### TASK INSTRUCTIONS
Your output should be the lines from the one containing "At what coordinates should I click to accomplish: Uncheck" through the last line below, both ends included, exactly as written and free of pictures.

---- MATERIAL TO PROCESS

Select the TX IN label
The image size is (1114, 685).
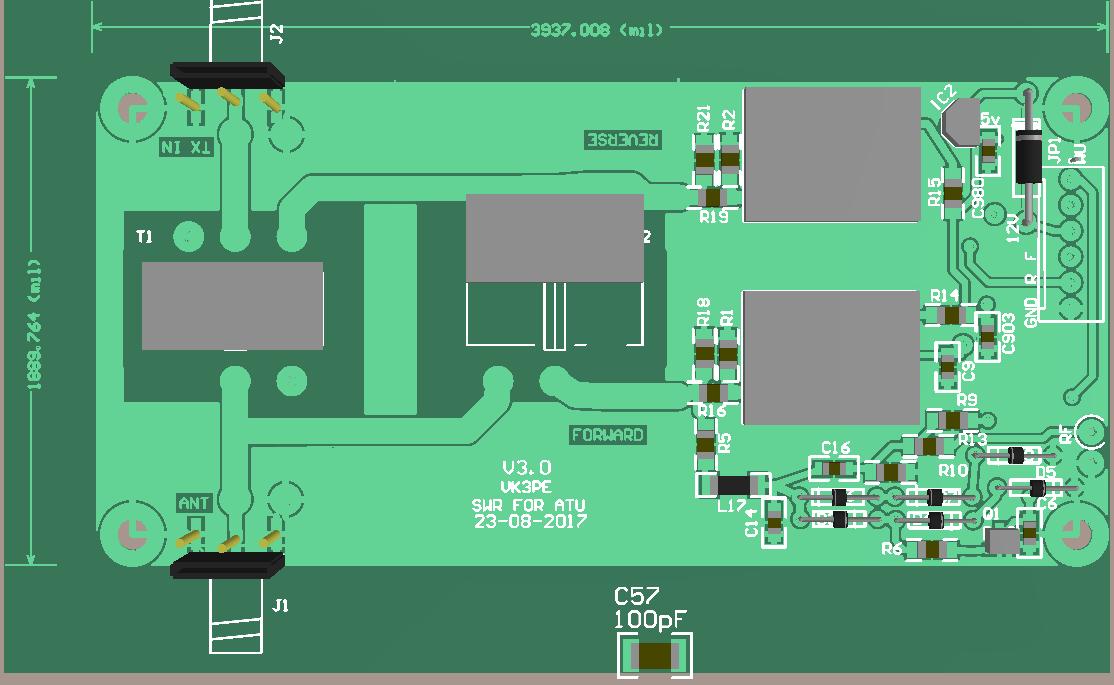187,147
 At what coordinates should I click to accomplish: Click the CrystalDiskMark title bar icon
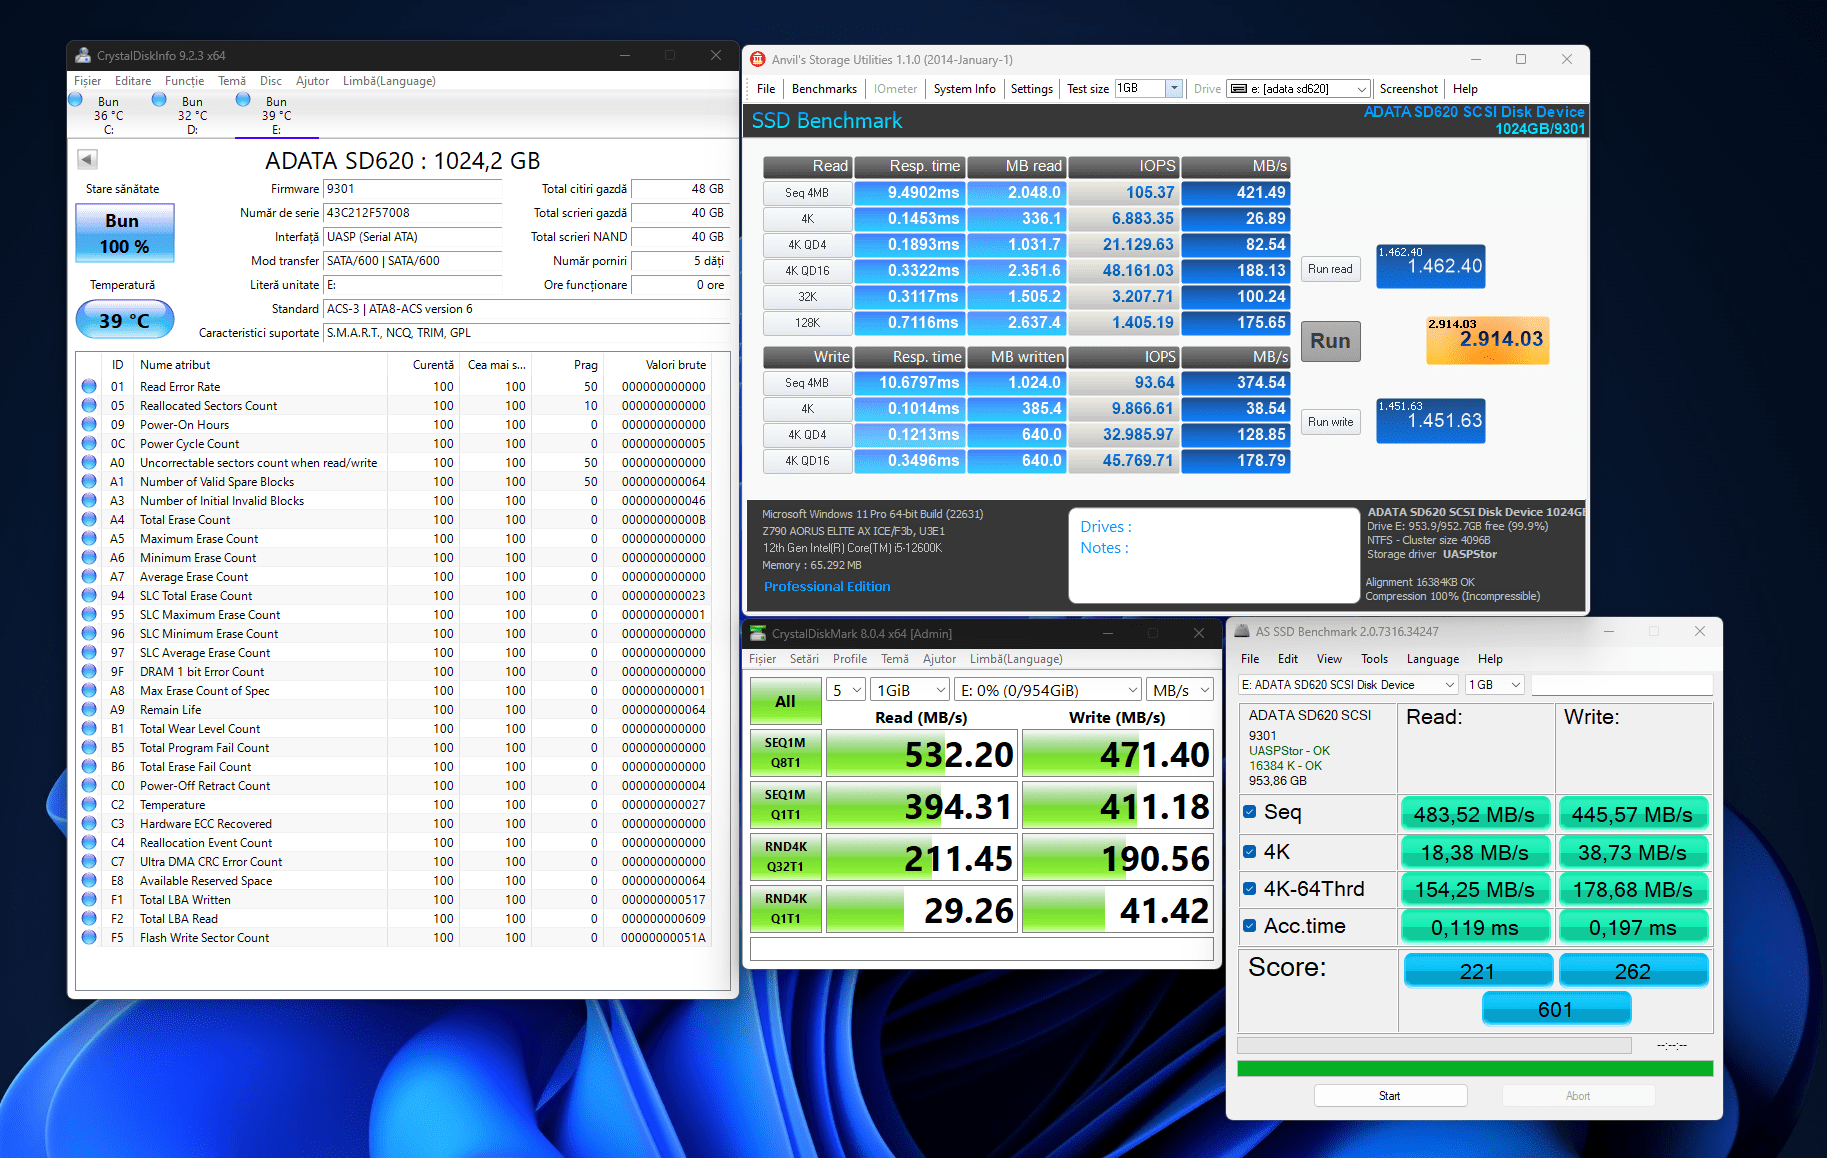pos(759,633)

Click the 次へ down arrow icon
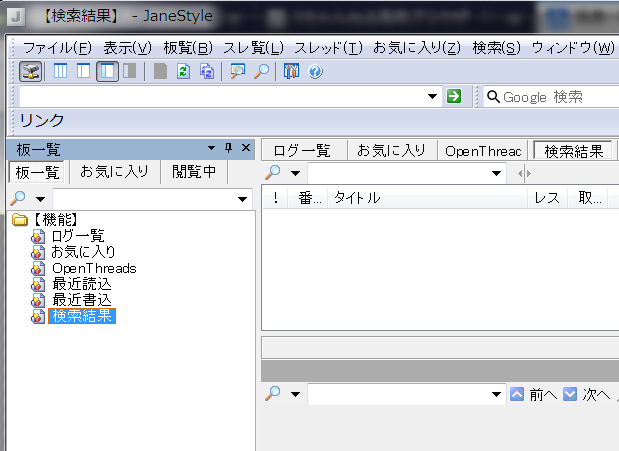pyautogui.click(x=569, y=394)
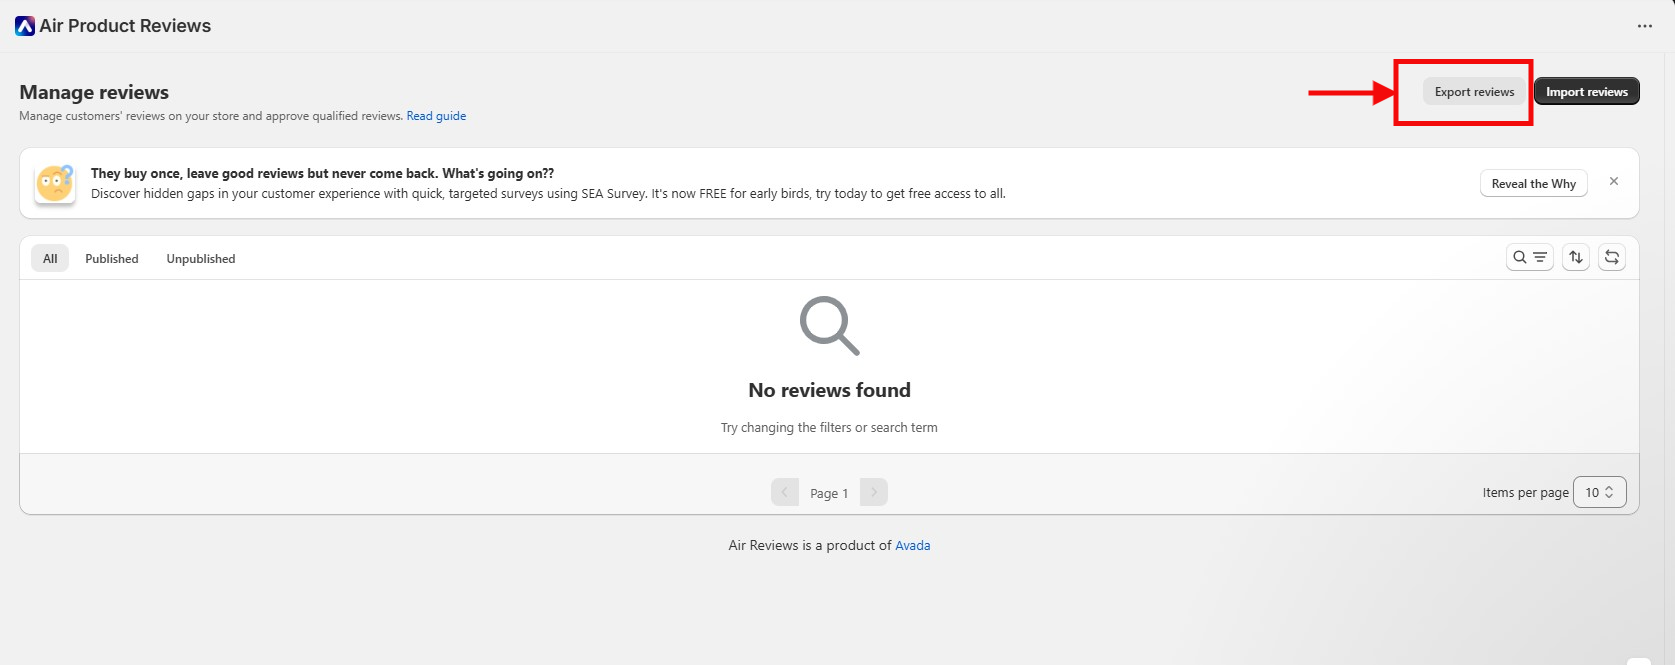1675x665 pixels.
Task: Click the Air Product Reviews logo icon
Action: point(25,26)
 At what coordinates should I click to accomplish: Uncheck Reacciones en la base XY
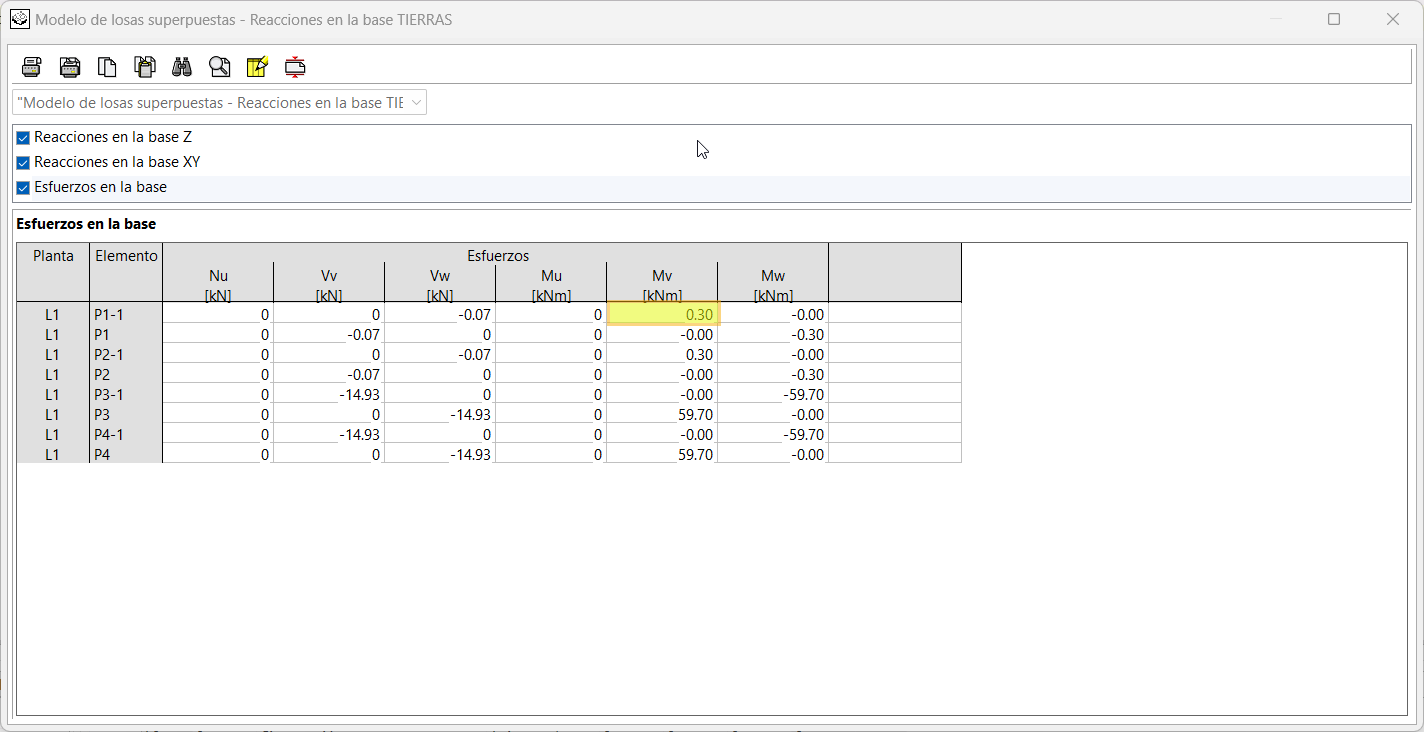coord(23,162)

--------

### ANSWER FOR THIS EXERCISE
 At what coordinates should I click to accomplish: Uncheck Reacciones en la base XY
coord(23,162)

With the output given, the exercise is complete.